There in his bare feet, laughing and talking during his photo shoot for winning the Saul Bell Design Award Grand Prize for the second straight year, Wayne can say these things without sounding trite. His story is full of failures. A schoolteacher telling his parents he ought to aspire to be a hairdresser. His oppressive first apprenticeship that left him wondering if he had chosen the wrong path. The teacher who told him that if he didn’t learn to design better he would fail as a jeweler. And then there were the lighter setbacks. After one instructor told him he was destined to study under the great shibori artists of Japan, Wayne sent letters to every institution in the country. His first response?
“You have applied to an all-girls school.”
Fortunately for Meeten, his will is enormous. He admits to a chip on his shoulder (the schoolteacher’s comment was “like a red flag to a bull”). At the height of his creative powers, he has put each detractor to bed. And, while in Japan, he began studying the philosophy of Tai Chi Tuan, and soon the practice was informing his designs.
“I started doing Tai Chi, and my designs became more fluid, round and autonomous. These ideas were too big for a pair of earrings, so I decided to go down the route of mokumé gane.”
His grand prize winner this year, “Inner Golden Facets,” is a mokumé gane truffle bowl, raised completely by hammer from a billet Wayne fused himself. Inside, the bowl glitters with gilded facets that “reflect the golden inner qualities in all of us.” Wayne’s inspiration was his first trip to the Grand Canyon. It was winter, and his eyes fell from snow-dusted peaks to layers of brown and red rock speckled with green sagebrush.
Bringing the sheet up into its form was a painstaking test of patience, but after 33 years Wayne has learned to work with the metal, not against it. “What is metal?” he asks. “Atoms, protons, electrons—it’s just energy. You warm it and it softens and you hit it and it tightens up. We’re the same way. When I work, the metal is alive. It sings.” Not to say the relationship doesn’t take work.
“Sometimes,” he adds with a smile, “it cried.”

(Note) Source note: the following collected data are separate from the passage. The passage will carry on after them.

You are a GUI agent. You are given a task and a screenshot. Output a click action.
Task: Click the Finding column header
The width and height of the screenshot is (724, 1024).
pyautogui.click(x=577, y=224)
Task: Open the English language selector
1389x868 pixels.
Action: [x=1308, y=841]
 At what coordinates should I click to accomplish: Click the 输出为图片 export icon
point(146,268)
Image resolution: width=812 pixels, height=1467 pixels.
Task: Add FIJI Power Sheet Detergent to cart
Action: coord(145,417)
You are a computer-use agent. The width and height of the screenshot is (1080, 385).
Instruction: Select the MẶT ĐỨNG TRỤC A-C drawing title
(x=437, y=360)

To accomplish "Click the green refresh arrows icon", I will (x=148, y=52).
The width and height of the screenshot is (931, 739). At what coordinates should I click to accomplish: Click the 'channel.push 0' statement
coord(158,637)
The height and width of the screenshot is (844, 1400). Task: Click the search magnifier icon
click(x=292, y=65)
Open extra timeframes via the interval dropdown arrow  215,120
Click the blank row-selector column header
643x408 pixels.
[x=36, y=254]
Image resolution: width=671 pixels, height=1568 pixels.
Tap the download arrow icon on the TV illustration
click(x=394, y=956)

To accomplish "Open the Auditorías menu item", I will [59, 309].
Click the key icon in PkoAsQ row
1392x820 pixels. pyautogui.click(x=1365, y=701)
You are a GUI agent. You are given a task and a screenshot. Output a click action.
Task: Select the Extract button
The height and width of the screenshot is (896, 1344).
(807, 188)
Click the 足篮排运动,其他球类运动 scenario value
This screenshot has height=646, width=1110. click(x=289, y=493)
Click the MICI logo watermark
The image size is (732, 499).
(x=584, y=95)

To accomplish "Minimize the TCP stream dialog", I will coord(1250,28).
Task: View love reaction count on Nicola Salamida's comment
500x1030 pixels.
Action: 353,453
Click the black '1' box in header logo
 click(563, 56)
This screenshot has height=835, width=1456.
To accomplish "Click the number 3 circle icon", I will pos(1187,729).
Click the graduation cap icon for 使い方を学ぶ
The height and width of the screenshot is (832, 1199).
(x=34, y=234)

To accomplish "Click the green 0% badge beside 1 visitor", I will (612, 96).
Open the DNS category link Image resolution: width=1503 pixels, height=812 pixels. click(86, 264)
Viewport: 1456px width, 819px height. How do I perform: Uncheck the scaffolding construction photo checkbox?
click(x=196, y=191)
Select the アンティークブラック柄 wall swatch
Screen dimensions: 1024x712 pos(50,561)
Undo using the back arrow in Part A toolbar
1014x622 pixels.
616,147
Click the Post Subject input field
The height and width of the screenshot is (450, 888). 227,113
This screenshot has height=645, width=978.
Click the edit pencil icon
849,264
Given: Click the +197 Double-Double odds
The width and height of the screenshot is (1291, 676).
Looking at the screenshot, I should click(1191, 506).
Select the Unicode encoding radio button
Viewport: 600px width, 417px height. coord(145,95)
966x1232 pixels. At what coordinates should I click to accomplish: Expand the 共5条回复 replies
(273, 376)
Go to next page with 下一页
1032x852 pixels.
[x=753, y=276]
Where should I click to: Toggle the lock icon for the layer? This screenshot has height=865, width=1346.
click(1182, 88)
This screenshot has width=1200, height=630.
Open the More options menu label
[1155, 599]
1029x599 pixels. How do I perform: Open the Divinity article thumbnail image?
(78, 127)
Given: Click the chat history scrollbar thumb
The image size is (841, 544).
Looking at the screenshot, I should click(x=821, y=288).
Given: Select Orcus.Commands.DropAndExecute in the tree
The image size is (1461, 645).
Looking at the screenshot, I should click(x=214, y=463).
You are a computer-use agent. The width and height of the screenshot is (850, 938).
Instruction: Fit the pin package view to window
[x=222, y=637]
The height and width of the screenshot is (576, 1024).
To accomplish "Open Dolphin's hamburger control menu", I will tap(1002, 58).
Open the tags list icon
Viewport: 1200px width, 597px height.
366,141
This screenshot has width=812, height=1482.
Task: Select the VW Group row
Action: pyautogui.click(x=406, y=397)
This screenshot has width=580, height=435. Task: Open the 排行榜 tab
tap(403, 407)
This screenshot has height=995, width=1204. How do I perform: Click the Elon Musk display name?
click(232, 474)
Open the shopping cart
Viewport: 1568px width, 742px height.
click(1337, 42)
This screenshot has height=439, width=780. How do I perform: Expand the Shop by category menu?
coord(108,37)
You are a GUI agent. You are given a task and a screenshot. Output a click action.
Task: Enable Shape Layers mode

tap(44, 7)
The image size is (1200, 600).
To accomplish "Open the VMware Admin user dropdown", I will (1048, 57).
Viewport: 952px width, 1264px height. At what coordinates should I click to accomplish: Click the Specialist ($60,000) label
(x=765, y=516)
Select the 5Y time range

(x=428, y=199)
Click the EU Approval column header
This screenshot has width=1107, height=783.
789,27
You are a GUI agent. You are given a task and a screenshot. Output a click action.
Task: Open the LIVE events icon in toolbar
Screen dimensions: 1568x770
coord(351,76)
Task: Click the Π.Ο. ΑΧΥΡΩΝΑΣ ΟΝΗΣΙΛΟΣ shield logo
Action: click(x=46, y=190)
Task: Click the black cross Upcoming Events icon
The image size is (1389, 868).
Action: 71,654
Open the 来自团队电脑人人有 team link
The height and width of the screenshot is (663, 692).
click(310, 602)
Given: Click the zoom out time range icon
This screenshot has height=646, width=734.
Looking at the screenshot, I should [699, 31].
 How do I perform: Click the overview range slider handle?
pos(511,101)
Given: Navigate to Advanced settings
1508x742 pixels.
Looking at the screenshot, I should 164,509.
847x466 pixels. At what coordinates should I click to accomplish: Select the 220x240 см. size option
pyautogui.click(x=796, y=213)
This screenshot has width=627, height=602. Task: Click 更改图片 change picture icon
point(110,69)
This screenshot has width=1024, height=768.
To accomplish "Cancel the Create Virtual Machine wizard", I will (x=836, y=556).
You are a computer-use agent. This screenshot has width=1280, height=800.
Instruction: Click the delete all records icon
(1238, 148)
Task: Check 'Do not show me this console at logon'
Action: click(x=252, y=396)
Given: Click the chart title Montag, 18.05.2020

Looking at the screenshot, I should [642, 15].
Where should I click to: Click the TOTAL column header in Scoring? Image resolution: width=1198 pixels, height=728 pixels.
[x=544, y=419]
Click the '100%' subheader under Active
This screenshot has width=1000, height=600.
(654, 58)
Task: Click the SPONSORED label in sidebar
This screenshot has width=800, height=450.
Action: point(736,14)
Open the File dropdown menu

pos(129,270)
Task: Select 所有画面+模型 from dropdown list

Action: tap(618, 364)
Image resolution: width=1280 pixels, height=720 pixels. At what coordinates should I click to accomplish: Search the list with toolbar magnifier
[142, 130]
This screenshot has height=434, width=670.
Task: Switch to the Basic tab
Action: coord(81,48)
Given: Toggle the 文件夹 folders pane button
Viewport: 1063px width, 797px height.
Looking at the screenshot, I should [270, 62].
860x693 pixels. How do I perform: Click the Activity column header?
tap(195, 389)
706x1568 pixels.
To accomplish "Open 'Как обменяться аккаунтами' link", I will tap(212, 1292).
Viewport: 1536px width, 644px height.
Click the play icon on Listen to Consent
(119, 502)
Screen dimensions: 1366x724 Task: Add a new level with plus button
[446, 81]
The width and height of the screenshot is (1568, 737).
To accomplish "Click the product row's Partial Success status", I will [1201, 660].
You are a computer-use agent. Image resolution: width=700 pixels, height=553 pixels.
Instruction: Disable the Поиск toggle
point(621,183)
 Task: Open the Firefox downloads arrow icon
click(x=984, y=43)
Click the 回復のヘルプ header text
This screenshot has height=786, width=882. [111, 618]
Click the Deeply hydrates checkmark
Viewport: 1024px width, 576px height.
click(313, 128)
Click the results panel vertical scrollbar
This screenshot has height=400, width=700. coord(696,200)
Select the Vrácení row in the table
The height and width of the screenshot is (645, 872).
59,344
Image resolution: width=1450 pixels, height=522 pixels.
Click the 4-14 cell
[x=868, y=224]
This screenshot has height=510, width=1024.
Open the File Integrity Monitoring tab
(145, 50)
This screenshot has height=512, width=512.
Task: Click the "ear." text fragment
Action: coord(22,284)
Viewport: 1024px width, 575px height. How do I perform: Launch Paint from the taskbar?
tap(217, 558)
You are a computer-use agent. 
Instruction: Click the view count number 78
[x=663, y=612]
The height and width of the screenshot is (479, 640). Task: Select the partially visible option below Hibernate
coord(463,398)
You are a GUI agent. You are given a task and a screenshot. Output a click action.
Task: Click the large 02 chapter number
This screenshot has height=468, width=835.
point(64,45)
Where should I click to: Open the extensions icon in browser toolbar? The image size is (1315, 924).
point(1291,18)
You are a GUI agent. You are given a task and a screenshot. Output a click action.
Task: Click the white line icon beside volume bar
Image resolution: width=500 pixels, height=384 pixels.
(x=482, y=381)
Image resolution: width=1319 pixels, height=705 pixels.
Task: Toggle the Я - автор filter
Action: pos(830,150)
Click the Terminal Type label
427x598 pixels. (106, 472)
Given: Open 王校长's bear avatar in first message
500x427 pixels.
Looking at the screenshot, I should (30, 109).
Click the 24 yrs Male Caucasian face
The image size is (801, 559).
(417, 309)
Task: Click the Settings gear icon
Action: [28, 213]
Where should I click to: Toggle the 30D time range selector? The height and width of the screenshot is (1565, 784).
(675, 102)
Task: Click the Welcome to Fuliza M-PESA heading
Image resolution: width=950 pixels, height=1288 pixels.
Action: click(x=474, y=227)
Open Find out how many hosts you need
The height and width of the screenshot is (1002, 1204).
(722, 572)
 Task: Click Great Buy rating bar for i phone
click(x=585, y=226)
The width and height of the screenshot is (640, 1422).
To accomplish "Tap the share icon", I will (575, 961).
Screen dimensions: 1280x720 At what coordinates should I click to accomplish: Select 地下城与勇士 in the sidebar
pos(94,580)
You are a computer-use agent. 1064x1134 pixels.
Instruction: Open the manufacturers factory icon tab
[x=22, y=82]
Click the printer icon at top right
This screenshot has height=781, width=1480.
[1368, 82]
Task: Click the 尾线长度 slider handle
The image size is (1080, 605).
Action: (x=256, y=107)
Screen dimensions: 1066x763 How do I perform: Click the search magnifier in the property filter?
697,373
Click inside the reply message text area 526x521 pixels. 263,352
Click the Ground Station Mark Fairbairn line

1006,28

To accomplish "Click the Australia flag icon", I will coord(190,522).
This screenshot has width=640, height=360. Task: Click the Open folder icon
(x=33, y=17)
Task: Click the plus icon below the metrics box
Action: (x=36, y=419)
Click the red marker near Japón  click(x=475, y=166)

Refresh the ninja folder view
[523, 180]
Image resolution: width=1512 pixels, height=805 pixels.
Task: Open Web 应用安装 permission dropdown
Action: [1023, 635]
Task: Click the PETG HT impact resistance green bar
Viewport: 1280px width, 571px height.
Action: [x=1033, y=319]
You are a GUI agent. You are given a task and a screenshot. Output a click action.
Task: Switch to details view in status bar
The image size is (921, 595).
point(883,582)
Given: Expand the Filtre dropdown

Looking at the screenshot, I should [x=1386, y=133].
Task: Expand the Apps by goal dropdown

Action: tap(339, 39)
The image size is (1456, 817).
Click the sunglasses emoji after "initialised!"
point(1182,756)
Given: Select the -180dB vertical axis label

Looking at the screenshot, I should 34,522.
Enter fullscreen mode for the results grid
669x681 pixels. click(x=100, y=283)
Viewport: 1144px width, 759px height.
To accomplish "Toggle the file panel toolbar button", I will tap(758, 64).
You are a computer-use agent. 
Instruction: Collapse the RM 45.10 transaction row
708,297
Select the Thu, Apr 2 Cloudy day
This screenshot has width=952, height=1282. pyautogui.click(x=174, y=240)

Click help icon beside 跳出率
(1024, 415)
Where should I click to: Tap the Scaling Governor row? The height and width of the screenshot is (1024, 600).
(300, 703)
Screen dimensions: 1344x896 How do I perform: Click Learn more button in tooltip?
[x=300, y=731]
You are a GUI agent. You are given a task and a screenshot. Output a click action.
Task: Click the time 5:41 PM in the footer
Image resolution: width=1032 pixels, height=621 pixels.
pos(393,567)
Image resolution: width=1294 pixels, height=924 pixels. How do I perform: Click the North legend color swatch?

Reflecting on his second straight win, Wayne recalled seeing his parents last year and telling them of his first grand prize. After being told their son would be mediocre all those years ago, he now stood tall in an international design competition. “I wanted to say, ‘Look what I’ve reached now. This is it, I’ve reached the top.’” To be back a year later leaves him searching for words. “To win it twice, back to back is just phenomenal. I’m so proud and honored to reach such an accolade.”